Sin embargo, tras la aprobación de esta nueva normativa que regula las condiciones laborales de los trabajadores de reparto a domicilio de las plataformas digitales, las principales reacciones a esta nueva normativa no han llegado del ámbito parlamentario, sino de las propias plataformas y otras empresas del sector, las asociaciones que representan a los riders y los sindicatos, mostrando una amplia división de opiniones entre sus distintas posturas.

Durante la rueda de prensa posterior al Consejo de Ministros, la vicepresidenta tercera y ministra de Trabajo, Yolanda Díaz, se anticipó a posibles críticas. "Los trabajadores no deben temer los cambios tecnológicos y las empresas no deben temer a los derechos laborales", ha afirmado, destacando que la mayoría de las empresas cumplen las normas y que era necesario atajar la competencia desleal y cumplir las resoluciones de los tribunales.

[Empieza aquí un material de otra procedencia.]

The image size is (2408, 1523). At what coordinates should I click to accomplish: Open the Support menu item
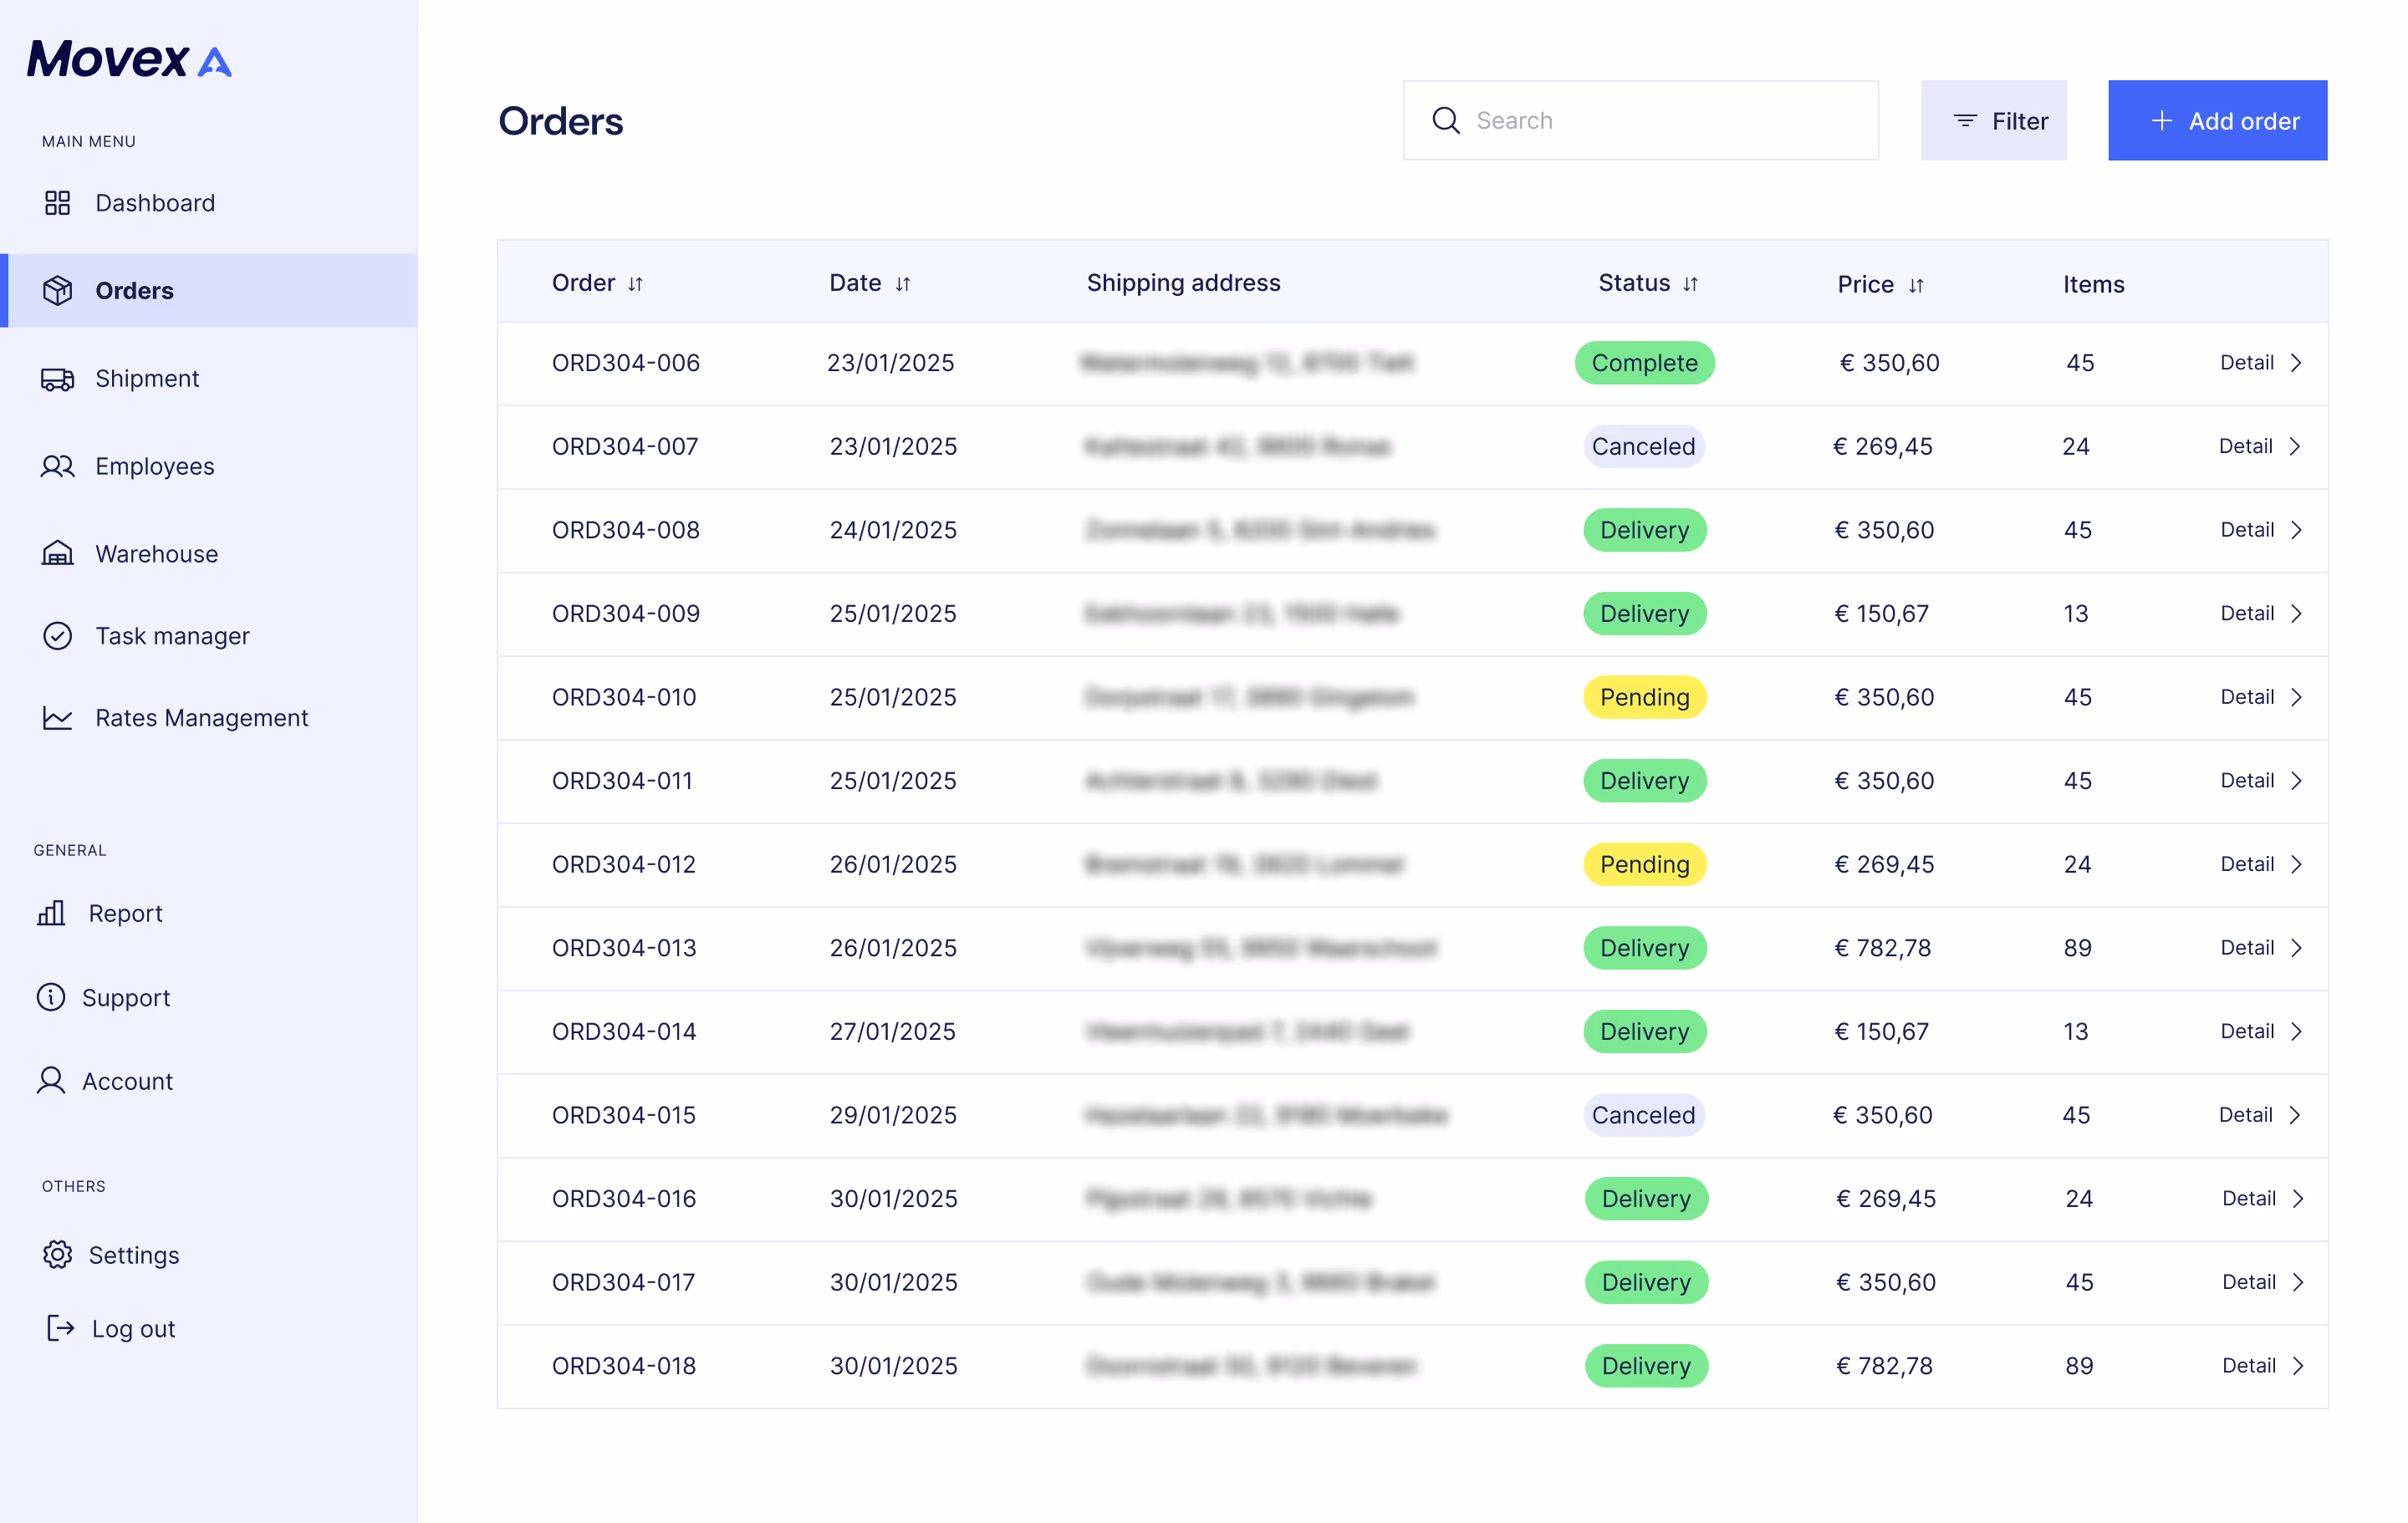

'Riders' asalariados, autónomos y falsos autónomos: así son sus condiciones laborales, según los propios repartidores

Sin embargo, los 2 principales elementos de la ley de riders, la presunción de laboralidad de los repartidores y la aplicación del derecho de información a los empleados sobre las herramientas algorítmicas que afecten al desempeño de su trabajo, que se aplicará a todas las plataformas digitales y no solo a las de reparto de comida a domicilio, han generado críticas a la medida, al igual que el plazo de 3 meses que se concede a las empresas para adaptarse a la nueva normativa.

Glovo, Deliveroo, Stuart y Uber Eats se oponen; Just Eat, Mox o Deelivers, están a favor

Por el lado de las plataformas digitales, la división de opiniones es total entre las que no recurren a trabajadores autónomos, como Just Eat, y las que han defendido la inviabilidad de su negocio si se les obligaba a contratar a sus repartidores, como Glovo, Deliveroo, Uber Eats o Stuart, que podrían tener que asumir un coste de hasta 120 millones de euros anuales en cotizaciones sociales si sus riders adquiriesen la condición de asalariados.

Estas 4 empresas, agrupadas en la Asociación de Plataformas de Servicios bajo demanda (APS), han enviado este martes un comunicado a los medios en el que critican la medida y las condiciones en las que ha sido aprobada. "Lamentamos la aprobación, por la vía de urgencia y sin debate parlamentario, de un decreto que pone en riesgo el desarrollo de un sector que aporta más de 700 millones de euros al PIB español y que ha sido elaborado sin tener en cuenta a sus principales actores", aseguran.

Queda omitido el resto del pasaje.